# PAGE EXTRACT

◆ ◆ ◆ ◆ ◆ ◆ ◆

Edited photos of well-known anime characters and the prime minister himself with two masks appeared online immediately.
Many spoke against the low quantity, considering many families had children. Others complained about the size and design of the masks. Some said they arrived moldy or dysfunctional.
By turning their pain into comedy, everyday internet users brought international attention to this issue.
Considering that shame is a strong motivator in Japanese society, this impact was strong. By being aware of this pain, you have another conversation topic to not only tighten your language skills, but deepen your social bonds.
Letting your friend air their frustration can build trust, a larger barrier to your fluency than any kanji list.
Where to Find Japanese Memes (and Learn From Them!)
You probably visit Reddit, Instagram or Twitter for your daily dose of memes. But where’s the best place to find Japanese memes?
Many Japanese people visit Bokete.
There, you can find recent trends attached to images.
You have the opportunity to fill in a sentence with your own sense of humor. The highest upvoted image is then blasted to the top for everyone that visits the site to see. Just like Reddit and other social media sites, this dopamine blast keeps people coming back for more.

◆ ◆ ◆ ◆ ◆ ◆ ◆

# WHAT THIS EXERCISE ASKS
(1) Print everything in the meme article from "Considering that shame" down to "any kanji list.".
(2) Which websites or apps does the meme article name?
The listing further down bears no relation to the meme article.

# RECORD EXCERPTS
◆ ◆ ◆ ◆ ◆ ◆ ◆

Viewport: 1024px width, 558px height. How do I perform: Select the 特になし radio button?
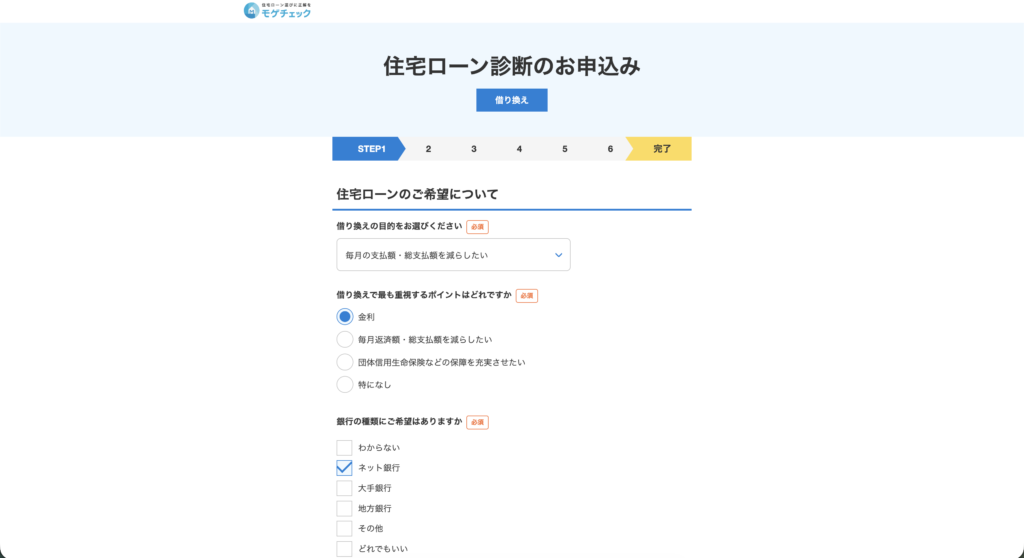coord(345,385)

◆ ◆ ◆ ◆ ◆ ◆ ◆

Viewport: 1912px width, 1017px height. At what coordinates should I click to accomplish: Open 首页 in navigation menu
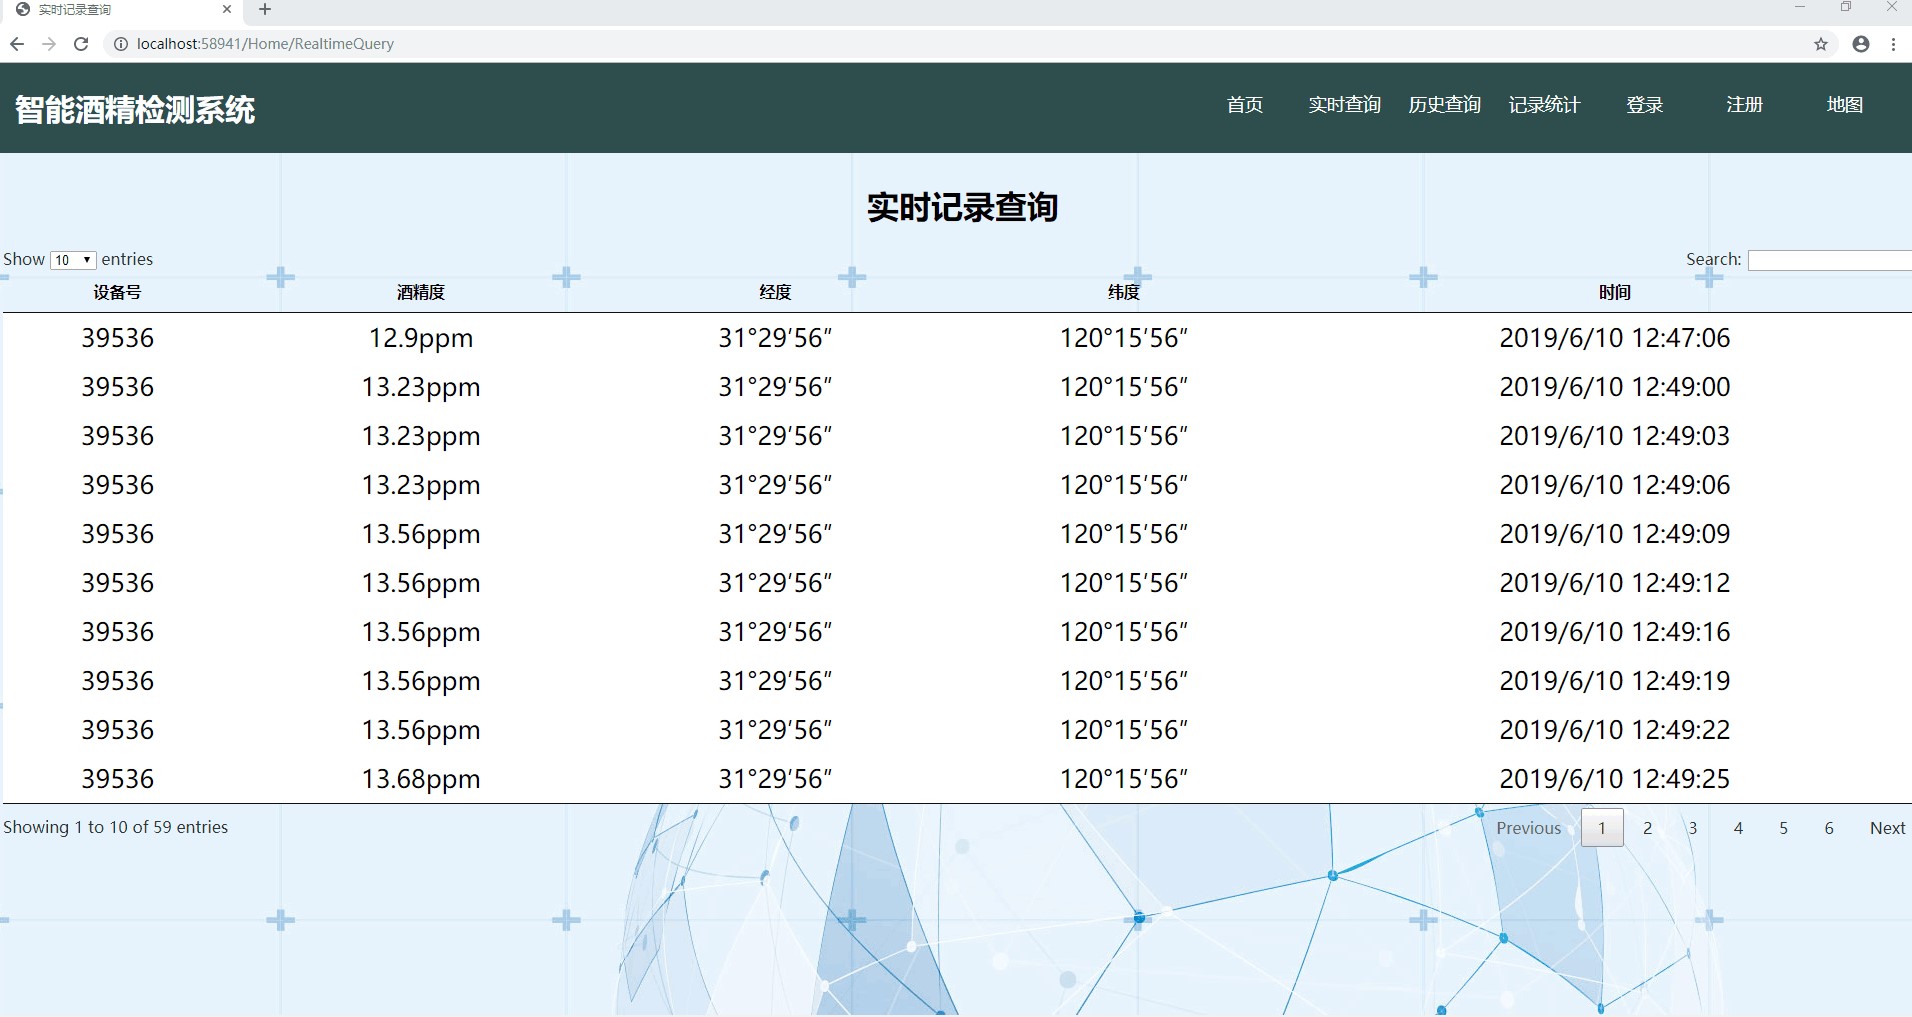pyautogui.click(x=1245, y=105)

◆ ◆ ◆ ◆ ◆ ◆ ◆

# RESPONSES FOR EACH TASK
(1)
Considering that shame is a strong motivator in Japanese society, this impact was strong. By being aware of this pain, you have another conversation topic to not only tighten your language skills, but deepen your social bonds.
Letting your friend air their frustration can build trust, a larger barrier to your fluency than any kanji list.

(2) Reddit, Instagram, Twitter, Bokete